> Work required
Where does the string "price" appear? Copy every line of the entries below that holds it.

═════ Material for this task ═════

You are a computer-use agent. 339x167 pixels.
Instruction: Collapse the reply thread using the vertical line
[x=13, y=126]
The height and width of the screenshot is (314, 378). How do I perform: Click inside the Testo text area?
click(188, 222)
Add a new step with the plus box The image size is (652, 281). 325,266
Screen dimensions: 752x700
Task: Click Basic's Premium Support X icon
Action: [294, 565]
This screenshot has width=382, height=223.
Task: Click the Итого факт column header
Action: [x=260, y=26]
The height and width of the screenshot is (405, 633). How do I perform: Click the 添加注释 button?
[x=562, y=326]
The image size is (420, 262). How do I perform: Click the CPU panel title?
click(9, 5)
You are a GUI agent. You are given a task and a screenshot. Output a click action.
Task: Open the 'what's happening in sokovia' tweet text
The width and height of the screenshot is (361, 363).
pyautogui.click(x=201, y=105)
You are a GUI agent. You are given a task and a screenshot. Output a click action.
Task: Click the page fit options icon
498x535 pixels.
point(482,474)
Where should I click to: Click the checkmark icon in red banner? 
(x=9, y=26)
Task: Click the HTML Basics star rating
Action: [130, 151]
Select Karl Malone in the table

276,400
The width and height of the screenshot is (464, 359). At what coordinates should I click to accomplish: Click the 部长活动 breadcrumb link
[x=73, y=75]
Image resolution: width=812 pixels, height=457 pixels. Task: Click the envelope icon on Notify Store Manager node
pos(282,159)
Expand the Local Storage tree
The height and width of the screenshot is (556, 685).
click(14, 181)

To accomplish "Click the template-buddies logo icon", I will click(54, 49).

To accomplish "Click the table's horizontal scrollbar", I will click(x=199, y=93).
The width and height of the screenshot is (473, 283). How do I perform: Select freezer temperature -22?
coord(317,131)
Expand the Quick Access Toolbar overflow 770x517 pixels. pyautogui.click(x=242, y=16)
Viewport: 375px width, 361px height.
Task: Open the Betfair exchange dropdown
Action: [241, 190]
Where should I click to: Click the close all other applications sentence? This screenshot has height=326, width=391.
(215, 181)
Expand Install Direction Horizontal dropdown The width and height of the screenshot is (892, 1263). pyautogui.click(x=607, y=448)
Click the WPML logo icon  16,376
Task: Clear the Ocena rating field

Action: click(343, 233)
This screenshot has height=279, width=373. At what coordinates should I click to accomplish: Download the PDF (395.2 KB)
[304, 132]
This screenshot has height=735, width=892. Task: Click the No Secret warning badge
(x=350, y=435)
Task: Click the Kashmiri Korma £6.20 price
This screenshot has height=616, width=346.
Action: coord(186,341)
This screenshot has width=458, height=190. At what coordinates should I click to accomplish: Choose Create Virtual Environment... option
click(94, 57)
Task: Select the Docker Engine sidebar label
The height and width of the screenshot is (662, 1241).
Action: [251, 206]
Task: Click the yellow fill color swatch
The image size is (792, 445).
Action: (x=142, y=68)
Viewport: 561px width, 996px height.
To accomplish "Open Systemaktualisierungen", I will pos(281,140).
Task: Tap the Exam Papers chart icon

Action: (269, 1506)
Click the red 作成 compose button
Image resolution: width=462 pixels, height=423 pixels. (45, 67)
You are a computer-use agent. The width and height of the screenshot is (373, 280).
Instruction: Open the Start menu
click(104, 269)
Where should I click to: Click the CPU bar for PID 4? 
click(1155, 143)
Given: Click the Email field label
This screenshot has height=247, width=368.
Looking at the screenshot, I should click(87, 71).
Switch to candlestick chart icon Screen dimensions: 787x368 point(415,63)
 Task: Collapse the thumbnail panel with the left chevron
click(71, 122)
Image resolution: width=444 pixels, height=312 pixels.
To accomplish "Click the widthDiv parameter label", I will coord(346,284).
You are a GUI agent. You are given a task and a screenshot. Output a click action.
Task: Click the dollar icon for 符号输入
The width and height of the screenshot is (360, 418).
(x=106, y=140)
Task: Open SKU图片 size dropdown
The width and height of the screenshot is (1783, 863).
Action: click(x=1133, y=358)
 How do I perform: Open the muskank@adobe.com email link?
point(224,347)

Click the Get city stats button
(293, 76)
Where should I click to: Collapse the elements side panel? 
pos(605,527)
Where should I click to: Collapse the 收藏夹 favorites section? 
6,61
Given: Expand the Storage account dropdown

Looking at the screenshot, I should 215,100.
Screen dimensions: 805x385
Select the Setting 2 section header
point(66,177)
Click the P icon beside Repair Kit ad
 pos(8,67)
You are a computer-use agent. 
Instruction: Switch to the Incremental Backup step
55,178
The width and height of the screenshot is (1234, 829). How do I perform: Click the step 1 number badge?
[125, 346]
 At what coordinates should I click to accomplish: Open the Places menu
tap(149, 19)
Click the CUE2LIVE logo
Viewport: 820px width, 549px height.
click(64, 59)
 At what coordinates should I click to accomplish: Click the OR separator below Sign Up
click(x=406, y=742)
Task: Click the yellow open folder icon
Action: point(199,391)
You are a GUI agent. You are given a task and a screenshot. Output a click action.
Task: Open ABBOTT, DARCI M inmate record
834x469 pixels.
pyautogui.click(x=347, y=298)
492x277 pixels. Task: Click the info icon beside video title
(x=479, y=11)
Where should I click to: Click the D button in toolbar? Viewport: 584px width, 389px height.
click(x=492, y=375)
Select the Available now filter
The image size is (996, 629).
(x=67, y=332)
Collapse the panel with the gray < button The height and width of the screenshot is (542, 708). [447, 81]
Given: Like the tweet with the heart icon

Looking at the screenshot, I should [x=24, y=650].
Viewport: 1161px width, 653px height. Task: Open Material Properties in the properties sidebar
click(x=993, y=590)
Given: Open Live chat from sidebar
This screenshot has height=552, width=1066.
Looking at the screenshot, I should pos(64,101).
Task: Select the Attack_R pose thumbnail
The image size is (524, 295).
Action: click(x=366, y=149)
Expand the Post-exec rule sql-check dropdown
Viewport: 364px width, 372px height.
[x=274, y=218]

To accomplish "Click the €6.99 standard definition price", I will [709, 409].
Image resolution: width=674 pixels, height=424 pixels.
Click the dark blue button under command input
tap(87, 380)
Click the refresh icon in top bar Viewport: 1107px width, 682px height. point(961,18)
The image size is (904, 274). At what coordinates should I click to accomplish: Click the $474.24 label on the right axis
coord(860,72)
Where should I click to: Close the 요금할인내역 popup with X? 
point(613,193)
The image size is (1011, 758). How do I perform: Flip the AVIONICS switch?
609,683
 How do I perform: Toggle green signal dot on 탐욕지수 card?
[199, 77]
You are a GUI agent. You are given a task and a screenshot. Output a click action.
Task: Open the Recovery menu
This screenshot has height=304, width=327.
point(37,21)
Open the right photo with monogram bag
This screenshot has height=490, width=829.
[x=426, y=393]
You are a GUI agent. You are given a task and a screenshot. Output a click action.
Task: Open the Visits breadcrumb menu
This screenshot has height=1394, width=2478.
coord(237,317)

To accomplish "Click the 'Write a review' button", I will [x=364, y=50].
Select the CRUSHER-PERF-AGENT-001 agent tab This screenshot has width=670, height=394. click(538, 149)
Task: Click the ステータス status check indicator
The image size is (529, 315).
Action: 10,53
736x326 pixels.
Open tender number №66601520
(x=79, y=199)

═════

> Solved exercise
Task: Click the Kashmiri Korma £6.20 price
To accomplish "Click the €6.99 standard definition price", I will [709, 409].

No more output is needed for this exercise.